### THE PROBLEM
Pull out every line of the material that contains the string "coordinates". Matches must have the same capitalization.

[Stored data entries]
:::::
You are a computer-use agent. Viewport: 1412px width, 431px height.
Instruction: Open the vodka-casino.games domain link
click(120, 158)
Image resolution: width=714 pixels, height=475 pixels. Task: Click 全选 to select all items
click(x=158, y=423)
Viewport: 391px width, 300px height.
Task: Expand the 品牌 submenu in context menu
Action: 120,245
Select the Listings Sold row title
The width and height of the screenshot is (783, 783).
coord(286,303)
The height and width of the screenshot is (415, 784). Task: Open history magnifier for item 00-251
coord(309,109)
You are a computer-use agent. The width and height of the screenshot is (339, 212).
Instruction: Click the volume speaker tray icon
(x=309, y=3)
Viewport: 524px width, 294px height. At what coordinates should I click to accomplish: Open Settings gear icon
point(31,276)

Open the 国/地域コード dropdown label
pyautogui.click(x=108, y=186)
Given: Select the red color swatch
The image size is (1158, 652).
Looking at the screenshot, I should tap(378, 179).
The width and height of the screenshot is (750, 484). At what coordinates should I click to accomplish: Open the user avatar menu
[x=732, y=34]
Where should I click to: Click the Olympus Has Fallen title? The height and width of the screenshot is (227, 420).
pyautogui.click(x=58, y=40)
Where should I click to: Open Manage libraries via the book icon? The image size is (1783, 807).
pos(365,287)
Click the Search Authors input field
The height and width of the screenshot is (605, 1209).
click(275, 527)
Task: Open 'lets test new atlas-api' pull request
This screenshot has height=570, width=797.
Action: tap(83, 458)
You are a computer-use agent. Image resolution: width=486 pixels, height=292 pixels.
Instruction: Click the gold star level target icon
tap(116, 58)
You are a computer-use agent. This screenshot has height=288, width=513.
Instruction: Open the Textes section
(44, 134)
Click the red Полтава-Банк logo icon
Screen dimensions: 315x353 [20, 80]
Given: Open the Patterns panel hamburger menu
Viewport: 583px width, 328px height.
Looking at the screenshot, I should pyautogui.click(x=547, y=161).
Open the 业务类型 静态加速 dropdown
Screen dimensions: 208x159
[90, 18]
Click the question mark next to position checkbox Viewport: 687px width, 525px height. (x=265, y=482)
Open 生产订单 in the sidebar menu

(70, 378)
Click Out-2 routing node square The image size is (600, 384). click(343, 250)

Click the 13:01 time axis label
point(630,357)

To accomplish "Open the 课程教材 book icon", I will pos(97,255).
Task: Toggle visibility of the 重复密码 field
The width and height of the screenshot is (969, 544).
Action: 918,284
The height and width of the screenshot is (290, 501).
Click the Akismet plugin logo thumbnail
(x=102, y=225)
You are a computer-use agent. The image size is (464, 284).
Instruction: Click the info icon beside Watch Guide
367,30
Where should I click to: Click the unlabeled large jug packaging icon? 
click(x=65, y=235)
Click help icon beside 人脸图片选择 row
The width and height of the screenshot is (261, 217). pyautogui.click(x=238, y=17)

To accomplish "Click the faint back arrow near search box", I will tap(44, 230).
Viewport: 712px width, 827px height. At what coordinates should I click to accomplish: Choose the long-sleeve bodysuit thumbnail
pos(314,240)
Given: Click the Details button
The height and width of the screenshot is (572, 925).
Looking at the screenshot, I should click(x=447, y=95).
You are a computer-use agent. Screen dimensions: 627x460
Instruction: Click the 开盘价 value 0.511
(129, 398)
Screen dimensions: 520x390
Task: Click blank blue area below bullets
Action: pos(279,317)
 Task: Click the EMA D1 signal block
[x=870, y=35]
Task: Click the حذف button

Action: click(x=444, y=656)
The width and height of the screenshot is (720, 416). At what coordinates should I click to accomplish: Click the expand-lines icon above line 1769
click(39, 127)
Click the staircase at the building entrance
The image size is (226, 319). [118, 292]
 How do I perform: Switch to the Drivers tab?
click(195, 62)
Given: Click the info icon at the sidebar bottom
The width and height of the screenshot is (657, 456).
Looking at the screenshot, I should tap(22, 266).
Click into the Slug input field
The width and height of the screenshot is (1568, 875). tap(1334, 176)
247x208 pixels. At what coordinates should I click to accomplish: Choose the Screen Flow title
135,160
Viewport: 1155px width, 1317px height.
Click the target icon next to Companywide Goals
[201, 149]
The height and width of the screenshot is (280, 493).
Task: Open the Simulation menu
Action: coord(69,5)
:::::
### EXERCISE RESPONSE
Viewport: 524px width, 294px height. At what coordinates should I click to accomplish: Open Settings gear icon
The width and height of the screenshot is (750, 484). At what coordinates should I click to accomplish: Open the user avatar menu
Viewport: 712px width, 827px height. At what coordinates should I click to accomplish: Choose the long-sleeve bodysuit thumbnail
The width and height of the screenshot is (720, 416). At what coordinates should I click to accomplish: Click the expand-lines icon above line 1769
247x208 pixels. At what coordinates should I click to accomplish: Choose the Screen Flow title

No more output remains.